В январе 1815 года поэт и журналист Владимир Измайлов начинает новый журнал “Музеум, или Журнал Европейских новостей”. Редактор обещает “сочинения русские, а также извлечения из лучших европейских журналов – ежемесячный в 150 страниц”. Владимир Измайлов (не путать с однофамильцем Александром, издателем “Цветника”, где в юности печатался Батюшков) – был сентименталистом. Он подражал Карамзину рьяно, но не слишком талантливо. В сатире “Парнасский адрес-календарь” Воейков аттестует его следующим образом: “Действительный явный галломан, чувствительный писатель 1-го класса, заведывает департаментом истерик”.

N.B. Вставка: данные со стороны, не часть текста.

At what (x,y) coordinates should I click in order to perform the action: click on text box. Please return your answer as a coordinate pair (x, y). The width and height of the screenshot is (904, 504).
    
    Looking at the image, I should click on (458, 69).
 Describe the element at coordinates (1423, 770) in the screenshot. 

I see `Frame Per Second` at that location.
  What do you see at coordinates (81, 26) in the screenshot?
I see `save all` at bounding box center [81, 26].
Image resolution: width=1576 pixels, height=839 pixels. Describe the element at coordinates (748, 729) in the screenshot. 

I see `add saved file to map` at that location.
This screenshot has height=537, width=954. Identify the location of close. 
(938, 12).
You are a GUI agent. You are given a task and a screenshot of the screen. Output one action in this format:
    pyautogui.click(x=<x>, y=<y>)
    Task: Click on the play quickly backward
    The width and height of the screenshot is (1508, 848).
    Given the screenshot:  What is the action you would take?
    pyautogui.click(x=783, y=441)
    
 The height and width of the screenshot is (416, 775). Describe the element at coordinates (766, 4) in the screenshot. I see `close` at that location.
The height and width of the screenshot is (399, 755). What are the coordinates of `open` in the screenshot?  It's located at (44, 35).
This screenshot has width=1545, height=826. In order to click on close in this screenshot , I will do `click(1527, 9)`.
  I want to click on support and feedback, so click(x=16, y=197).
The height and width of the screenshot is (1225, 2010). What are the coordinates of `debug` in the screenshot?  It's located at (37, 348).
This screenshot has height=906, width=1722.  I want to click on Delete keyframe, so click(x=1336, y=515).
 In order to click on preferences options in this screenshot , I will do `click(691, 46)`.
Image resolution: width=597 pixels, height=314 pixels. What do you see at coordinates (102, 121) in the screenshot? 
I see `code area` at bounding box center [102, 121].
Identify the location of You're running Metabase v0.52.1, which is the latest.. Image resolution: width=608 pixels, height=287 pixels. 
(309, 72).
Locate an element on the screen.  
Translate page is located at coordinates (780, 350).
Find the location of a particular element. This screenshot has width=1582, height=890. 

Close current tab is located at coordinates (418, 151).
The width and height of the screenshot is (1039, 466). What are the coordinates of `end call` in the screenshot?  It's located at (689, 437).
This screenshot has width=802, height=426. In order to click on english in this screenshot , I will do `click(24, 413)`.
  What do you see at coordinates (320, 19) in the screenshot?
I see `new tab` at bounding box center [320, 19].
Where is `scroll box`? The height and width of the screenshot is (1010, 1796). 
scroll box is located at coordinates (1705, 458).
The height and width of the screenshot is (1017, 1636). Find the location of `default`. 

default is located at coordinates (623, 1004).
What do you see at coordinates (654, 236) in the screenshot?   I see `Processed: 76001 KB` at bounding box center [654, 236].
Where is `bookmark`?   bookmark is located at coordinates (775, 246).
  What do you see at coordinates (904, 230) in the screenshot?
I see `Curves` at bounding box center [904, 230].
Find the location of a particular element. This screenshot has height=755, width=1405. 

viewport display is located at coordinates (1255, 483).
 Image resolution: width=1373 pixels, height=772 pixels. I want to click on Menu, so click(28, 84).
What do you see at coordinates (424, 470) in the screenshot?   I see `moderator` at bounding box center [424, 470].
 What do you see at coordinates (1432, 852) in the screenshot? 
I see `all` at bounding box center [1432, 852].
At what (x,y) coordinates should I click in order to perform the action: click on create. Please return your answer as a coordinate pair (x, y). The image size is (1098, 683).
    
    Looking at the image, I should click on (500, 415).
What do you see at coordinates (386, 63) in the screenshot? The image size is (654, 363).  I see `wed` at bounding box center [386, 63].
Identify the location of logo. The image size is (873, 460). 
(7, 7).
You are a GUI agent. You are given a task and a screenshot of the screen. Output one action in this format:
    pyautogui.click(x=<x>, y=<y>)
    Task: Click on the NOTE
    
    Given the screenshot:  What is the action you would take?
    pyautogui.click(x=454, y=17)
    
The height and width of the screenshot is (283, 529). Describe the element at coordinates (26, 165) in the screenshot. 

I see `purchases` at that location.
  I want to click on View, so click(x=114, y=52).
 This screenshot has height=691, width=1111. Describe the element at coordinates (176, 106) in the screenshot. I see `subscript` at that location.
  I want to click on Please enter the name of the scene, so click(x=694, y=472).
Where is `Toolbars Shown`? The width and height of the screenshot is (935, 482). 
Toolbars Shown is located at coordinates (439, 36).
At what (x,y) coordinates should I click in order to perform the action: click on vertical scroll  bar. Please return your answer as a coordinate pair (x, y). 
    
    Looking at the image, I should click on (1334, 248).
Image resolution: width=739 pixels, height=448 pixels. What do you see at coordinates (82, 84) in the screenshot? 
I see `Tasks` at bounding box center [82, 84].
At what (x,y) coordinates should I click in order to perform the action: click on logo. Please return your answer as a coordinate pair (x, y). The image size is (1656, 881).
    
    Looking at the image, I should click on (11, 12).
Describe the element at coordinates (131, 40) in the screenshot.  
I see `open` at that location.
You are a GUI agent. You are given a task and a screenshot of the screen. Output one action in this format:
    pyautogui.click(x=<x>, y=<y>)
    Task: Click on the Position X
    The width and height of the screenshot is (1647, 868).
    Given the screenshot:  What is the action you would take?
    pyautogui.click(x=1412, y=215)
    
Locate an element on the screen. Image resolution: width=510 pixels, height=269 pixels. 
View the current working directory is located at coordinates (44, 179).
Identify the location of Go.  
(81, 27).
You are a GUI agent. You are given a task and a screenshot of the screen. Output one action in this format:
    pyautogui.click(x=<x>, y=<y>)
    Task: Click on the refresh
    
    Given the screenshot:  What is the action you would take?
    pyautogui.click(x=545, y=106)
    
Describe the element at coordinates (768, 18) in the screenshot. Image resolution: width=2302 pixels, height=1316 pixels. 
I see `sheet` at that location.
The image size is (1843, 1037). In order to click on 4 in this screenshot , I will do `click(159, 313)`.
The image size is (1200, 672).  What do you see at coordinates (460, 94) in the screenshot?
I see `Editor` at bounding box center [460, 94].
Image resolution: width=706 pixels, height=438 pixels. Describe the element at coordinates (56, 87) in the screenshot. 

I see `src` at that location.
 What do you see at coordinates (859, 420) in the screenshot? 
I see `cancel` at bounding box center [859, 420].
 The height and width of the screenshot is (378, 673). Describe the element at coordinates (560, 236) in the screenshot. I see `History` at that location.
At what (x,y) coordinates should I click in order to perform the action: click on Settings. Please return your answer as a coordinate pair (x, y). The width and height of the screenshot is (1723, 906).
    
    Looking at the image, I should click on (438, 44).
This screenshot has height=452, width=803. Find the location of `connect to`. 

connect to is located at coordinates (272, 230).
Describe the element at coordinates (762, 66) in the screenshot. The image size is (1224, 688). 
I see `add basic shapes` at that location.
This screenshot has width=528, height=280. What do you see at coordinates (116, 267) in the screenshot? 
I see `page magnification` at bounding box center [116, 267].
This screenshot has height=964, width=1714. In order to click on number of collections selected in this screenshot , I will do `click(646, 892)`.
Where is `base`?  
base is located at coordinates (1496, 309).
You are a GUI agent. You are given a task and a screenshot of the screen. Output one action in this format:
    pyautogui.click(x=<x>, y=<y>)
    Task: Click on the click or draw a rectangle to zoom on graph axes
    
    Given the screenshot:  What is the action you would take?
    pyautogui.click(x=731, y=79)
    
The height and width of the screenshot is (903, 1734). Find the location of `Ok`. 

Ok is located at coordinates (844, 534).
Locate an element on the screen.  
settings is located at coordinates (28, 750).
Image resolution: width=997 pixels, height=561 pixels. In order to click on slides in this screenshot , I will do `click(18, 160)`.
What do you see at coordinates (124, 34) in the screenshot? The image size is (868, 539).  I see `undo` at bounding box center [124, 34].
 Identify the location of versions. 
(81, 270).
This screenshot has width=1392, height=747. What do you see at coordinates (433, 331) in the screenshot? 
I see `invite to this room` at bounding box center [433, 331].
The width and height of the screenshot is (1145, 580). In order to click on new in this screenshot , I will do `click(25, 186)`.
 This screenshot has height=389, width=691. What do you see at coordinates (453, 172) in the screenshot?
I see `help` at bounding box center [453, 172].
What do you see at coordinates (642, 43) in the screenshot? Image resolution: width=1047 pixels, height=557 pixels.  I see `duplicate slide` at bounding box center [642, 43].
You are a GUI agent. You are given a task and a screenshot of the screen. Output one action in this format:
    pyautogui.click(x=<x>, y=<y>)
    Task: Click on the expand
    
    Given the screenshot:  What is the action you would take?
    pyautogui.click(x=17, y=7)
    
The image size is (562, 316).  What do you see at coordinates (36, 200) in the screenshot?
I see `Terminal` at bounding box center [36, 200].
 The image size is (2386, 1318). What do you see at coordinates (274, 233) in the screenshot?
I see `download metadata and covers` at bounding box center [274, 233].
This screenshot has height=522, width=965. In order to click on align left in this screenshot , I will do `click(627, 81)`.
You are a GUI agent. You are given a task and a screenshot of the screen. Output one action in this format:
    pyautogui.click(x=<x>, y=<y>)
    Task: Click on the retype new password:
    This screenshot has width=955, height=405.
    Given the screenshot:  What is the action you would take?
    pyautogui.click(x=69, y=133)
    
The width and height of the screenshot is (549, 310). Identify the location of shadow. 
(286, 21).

В первом номере измайловского “Музеума” будет напечатано послание “К Б-ву”, и это будет первое из двух посланий обожаемому поэту, которые напишет юный Александр Сергеевич. В конце публикации будет сноска, которую иногда опускают в современных изданиях А.С. Пушкина – к строке “Ты пал, и хладною косою / Едва скошенный, не увял!..” “Кому неизвестны воспоминания на 1807 год!” – пояснит Пушкин, и это будет отсылка к стихотворению “Воспоминание на 1807 год”, в котором Батюшков описывает сражение под Гейльсбергом и своё ранение.
Николай Карамзин
. Четверть всех мемуаров о 1812 годе будет написана всего за несколько лет по окончании войны. Те, кто имел хоть какое-то отношение к событиям, стремились утвердить своё значение в истории по горячим, что называется, следам. И не только генералы и адъютанты – обычные полевые офицеры. Показательно, что в пафосе победы всё чаще звучит упование на христианское всепрощение. Поэты чают эры милосердия, историки – больших государственных заказов. Не прочь посвятить себя новейшим событиям и Карамзин. “Я готов явиться на сцену со своей полушкою, – пишет он Дмитриеву, – и если буду жив, то непременно предложу усердное перо моё на описание французского нашествия; но мне нужны, любезный, сведения, без которых могу только врать…”Война только закончилась, сведений предостаточно; переписывать и перевирать историю начнут позже, когда воодушевление победой сменится борьбой личных интересов. Но готов ли император предоставить к сведениям доступ? Не лучше ли скрыть, запретить, засекретить? Чтобы, не дай Бог, не открылась обратная, неприглядная сторона, которая есть у любой войны? Эгоизм и честолюбие генералов, например – трусивших в решительный момент брать ответственность? Готовых ради личной выгоды жертвовать общим благом? Или малодушие самого императора? Который до 1813 года отсиживался в Петербурге? Без ответа на подобные вопросы невозможно ни осознать, ни описать историю. “Только врать…”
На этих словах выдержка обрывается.